* **GIVEN DATA**:

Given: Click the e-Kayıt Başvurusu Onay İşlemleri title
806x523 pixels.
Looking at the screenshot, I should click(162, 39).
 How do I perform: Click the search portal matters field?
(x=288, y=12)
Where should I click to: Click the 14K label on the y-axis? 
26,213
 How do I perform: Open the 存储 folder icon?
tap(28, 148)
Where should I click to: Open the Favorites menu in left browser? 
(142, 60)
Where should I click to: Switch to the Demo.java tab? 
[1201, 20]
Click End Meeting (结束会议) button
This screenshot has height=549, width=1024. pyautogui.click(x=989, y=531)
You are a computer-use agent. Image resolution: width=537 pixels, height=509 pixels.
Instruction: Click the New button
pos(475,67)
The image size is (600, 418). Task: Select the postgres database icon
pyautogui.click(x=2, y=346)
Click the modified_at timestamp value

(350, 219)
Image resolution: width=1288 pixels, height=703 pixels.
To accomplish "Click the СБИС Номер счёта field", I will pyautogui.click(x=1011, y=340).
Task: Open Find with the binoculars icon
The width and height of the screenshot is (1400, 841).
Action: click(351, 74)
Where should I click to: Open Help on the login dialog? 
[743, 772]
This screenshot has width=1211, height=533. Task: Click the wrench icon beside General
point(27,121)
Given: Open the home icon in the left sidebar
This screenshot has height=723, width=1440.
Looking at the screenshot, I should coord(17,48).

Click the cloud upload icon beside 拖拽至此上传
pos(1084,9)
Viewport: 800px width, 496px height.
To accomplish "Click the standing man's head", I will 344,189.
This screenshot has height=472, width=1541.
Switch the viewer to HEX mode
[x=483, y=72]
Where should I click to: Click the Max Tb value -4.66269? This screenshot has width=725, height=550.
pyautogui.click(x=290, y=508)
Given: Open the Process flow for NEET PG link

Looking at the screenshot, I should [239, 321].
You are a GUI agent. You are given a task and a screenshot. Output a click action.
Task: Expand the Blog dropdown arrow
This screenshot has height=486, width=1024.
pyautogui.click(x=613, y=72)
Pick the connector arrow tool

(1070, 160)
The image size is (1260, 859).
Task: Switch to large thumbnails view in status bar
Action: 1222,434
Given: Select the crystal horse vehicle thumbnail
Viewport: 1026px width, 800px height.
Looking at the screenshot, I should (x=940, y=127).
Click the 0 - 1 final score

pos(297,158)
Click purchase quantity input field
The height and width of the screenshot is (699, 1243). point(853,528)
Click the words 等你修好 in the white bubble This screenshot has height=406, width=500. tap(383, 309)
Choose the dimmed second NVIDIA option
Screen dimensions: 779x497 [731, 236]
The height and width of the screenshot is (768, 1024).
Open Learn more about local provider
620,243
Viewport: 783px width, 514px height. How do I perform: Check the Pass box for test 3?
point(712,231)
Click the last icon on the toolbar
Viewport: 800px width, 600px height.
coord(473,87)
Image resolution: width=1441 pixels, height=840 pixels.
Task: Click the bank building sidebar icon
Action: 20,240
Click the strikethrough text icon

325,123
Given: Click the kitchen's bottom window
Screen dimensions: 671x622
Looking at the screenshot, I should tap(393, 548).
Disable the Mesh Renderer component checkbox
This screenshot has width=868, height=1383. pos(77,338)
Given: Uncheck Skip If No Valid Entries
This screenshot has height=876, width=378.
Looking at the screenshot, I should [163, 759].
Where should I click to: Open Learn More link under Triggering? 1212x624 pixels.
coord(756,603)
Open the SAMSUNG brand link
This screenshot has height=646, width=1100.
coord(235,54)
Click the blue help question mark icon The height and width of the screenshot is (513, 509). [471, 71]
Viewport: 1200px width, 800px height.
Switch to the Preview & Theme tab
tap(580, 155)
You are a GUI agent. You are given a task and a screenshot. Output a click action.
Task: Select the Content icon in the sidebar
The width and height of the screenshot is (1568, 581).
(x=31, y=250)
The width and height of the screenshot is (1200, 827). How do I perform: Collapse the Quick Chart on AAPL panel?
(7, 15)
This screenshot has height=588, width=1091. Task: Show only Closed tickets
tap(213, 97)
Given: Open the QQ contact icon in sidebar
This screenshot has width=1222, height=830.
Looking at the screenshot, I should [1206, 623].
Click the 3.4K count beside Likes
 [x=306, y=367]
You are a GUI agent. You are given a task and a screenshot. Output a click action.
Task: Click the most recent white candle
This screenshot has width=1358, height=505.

* **THE TASK**: Provide a faithful, complete copy of the entries above.

* **RESPONSE**:
Given: Click the e-Kayıt Başvurusu Onay İşlemleri title
806x523 pixels.
Looking at the screenshot, I should click(162, 39).
 How do I perform: Click the search portal matters field?
(x=288, y=12)
Where should I click to: Click the 14K label on the y-axis? 
26,213
 How do I perform: Open the 存储 folder icon?
tap(28, 148)
Where should I click to: Open the Favorites menu in left browser? 
(142, 60)
Where should I click to: Switch to the Demo.java tab? 
[1201, 20]
Click End Meeting (结束会议) button
This screenshot has height=549, width=1024. pyautogui.click(x=989, y=531)
You are a computer-use agent. Image resolution: width=537 pixels, height=509 pixels.
Instruction: Click the New button
pos(475,67)
The image size is (600, 418). Task: Select the postgres database icon
pyautogui.click(x=2, y=346)
Click the modified_at timestamp value

(350, 219)
Image resolution: width=1288 pixels, height=703 pixels.
To accomplish "Click the СБИС Номер счёта field", I will pyautogui.click(x=1011, y=340).
Task: Open Find with the binoculars icon
The width and height of the screenshot is (1400, 841).
Action: click(351, 74)
Where should I click to: Open Help on the login dialog? 
[743, 772]
This screenshot has width=1211, height=533. Task: Click the wrench icon beside General
point(27,121)
Given: Open the home icon in the left sidebar
This screenshot has height=723, width=1440.
Looking at the screenshot, I should coord(17,48).

Click the cloud upload icon beside 拖拽至此上传
pos(1084,9)
Viewport: 800px width, 496px height.
To accomplish "Click the standing man's head", I will 344,189.
This screenshot has height=472, width=1541.
Switch the viewer to HEX mode
[x=483, y=72]
Where should I click to: Click the Max Tb value -4.66269? This screenshot has width=725, height=550.
pyautogui.click(x=290, y=508)
Given: Open the Process flow for NEET PG link

Looking at the screenshot, I should [239, 321].
You are a GUI agent. You are given a task and a screenshot. Output a click action.
Task: Expand the Blog dropdown arrow
This screenshot has height=486, width=1024.
pyautogui.click(x=613, y=72)
Pick the connector arrow tool

(1070, 160)
The image size is (1260, 859).
Task: Switch to large thumbnails view in status bar
Action: 1222,434
Given: Select the crystal horse vehicle thumbnail
Viewport: 1026px width, 800px height.
Looking at the screenshot, I should (x=940, y=127).
Click the 0 - 1 final score

pos(297,158)
Click purchase quantity input field
The height and width of the screenshot is (699, 1243). point(853,528)
Click the words 等你修好 in the white bubble This screenshot has height=406, width=500. tap(383, 309)
Choose the dimmed second NVIDIA option
Screen dimensions: 779x497 [731, 236]
The height and width of the screenshot is (768, 1024).
Open Learn more about local provider
620,243
Viewport: 783px width, 514px height. How do I perform: Check the Pass box for test 3?
point(712,231)
Click the last icon on the toolbar
Viewport: 800px width, 600px height.
coord(473,87)
Image resolution: width=1441 pixels, height=840 pixels.
Task: Click the bank building sidebar icon
Action: 20,240
Click the strikethrough text icon

325,123
Given: Click the kitchen's bottom window
Screen dimensions: 671x622
Looking at the screenshot, I should tap(393, 548).
Disable the Mesh Renderer component checkbox
This screenshot has width=868, height=1383. pos(77,338)
Given: Uncheck Skip If No Valid Entries
This screenshot has height=876, width=378.
Looking at the screenshot, I should [163, 759].
Where should I click to: Open Learn More link under Triggering? 1212x624 pixels.
coord(756,603)
Open the SAMSUNG brand link
This screenshot has height=646, width=1100.
coord(235,54)
Click the blue help question mark icon The height and width of the screenshot is (513, 509). [471, 71]
Viewport: 1200px width, 800px height.
Switch to the Preview & Theme tab
tap(580, 155)
You are a GUI agent. You are given a task and a screenshot. Output a click action.
Task: Select the Content icon in the sidebar
The width and height of the screenshot is (1568, 581).
(x=31, y=250)
The width and height of the screenshot is (1200, 827). How do I perform: Collapse the Quick Chart on AAPL panel?
(7, 15)
This screenshot has height=588, width=1091. Task: Show only Closed tickets
tap(213, 97)
Given: Open the QQ contact icon in sidebar
This screenshot has width=1222, height=830.
Looking at the screenshot, I should [1206, 623].
Click the 3.4K count beside Likes
 [x=306, y=367]
You are a GUI agent. You are given a task and a screenshot. Output a click action.
Task: Click the most recent white candle
This screenshot has width=1358, height=505.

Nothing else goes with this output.